## Requirement
With nothing added or left out, output the listing that follows.

## Recorded information
******************************

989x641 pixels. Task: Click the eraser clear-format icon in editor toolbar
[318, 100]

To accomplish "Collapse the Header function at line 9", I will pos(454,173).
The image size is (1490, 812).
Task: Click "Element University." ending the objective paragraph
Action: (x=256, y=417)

******************************

## Reply to the exercise
989x641 pixels. Task: Click the eraser clear-format icon in editor toolbar
[318, 100]

To accomplish "Collapse the Header function at line 9", I will pos(454,173).
The image size is (1490, 812).
Task: Click "Element University." ending the objective paragraph
Action: (x=256, y=417)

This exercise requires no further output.